_Goal of the exercise_:
Every line from the one with "Viewport: 1080px width, 941px height." through the end of the records below should be restated word for word, and nothing outside that span.

_Items from a dataset_:
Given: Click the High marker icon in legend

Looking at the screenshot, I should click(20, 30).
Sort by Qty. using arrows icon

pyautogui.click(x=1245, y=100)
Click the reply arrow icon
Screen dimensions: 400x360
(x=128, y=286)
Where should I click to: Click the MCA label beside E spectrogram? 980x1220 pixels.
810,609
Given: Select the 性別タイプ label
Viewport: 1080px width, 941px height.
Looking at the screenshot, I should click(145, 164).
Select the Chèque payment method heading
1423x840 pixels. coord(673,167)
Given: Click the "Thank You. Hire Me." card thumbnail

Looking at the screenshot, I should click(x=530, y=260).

_Your response_:
Viewport: 1080px width, 941px height.
Looking at the screenshot, I should click(145, 164).
Select the Chèque payment method heading
1423x840 pixels. coord(673,167)
Given: Click the "Thank You. Hire Me." card thumbnail

Looking at the screenshot, I should click(x=530, y=260).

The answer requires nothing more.